I recently began reading a book by author Jim Collins for work reasons titled Good to Great. The book was a New York Times best-seller and is a seminal book in the business world having been read by many top CEOs and executives.
Collins created a team that set out to analyze various business models and determine why some good companies were able to become great companies while many others never broke through the glass ceiling.
The book was written from the perspective of a journalist, with Collins and his team dissecting mountains of financial data and statistics while also embarking on thousands of hours of interviews with CEOs from leading companies.
Good to Great took years to write thanks in large part to the amount of research required to compile an authoritative piece on how some of the most successful companies in the world were able to achieve a level of greatness that few have been able to match.

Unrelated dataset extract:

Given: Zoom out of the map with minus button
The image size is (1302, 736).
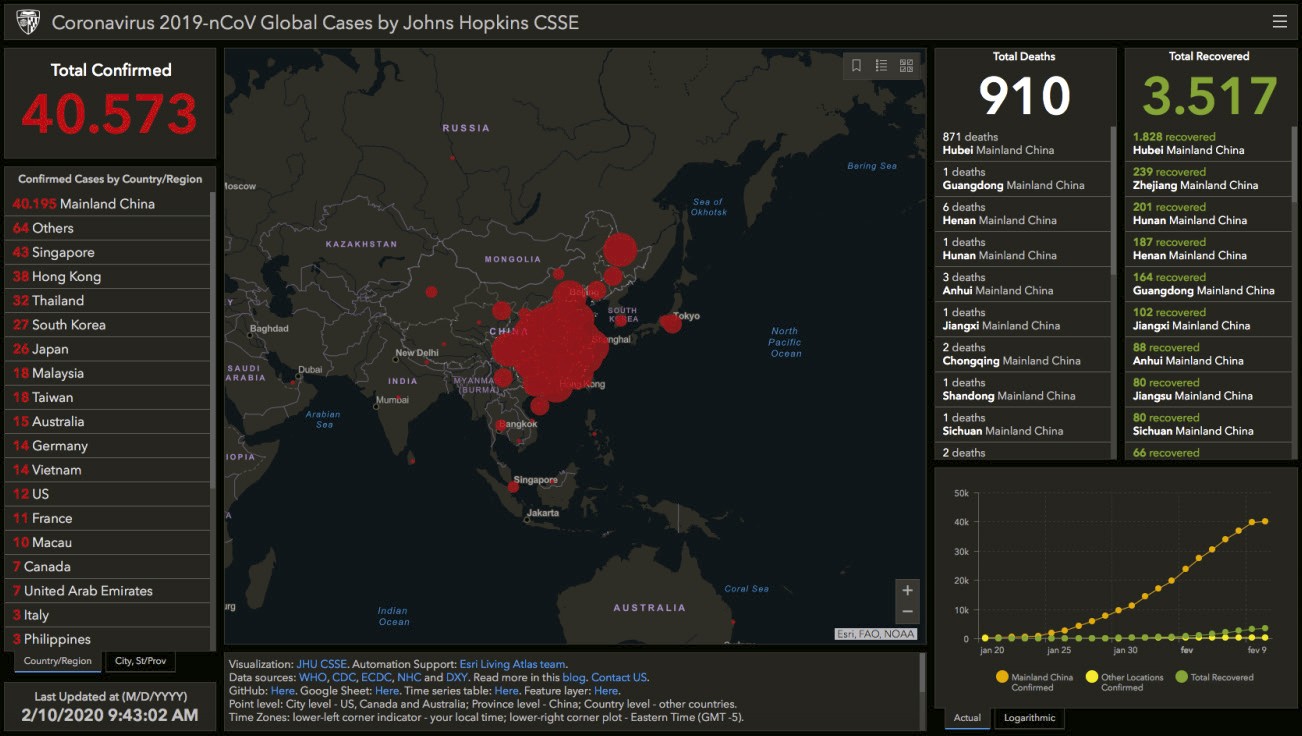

In reading the book, I routinely saw my mind revert to my MMA roots and I began to think how it applied to the sport. Obviously, as someone who has worked in talent relations for quite some time, it got me thinking about how I had worked with a lot of good fighters over the years and how I had witnessed only a handful of them truly become great.
I began to wonder: could a template be written for MMA purposes that outlined some of the key reasons why good fighters become great? And the answer was a resounding “yes.” And unlike Collins, who had to undertake a massive research project, I realized that having worked in the MMA industry as a professional for over 10 years, my field research has already been completed. As such, I went ahead and wrote an outline of the top reasons why some of the world’s best fighters achieved a level of greatness that so many fighters only dream of achieving.
Here’s my dissertation.
1. Fight Camp/Coaching
Without question the quality of training a fighter receives is the number one thing that separates great fighters from good fighters. If you want to be a shark in any walk of life, I have always found that the fastest way to become one is by choosing to swim with them. Yes, you’ll take your lumps during the initial going but you will be forced to raise your level of production in an attempt to survive. And after spending a great deal of time and energy doing everything you can just to survive, eventually you begin to thrive. If you want to be a top fighter, you need to train with other top fighters. When you spar and drill with the best, your skill level begins to truly evolve. And you not only improve in life by having others impart knowledge onto you but we also are able to learn through observation and osmosis. You still get better by hanging around sharks even once practice is over because you hear and see what they do outside of the cage and you begin to emulate all of their successful habits. What do they eat/drink for recovery? What supplements are they taking? What time of the day do they train and how much sleep do they get? What kind of coaches outside of practice are they working with? How do they treat injuries? How are they cutting weight? What are they doing for strength and conditioning? The list goes on and on.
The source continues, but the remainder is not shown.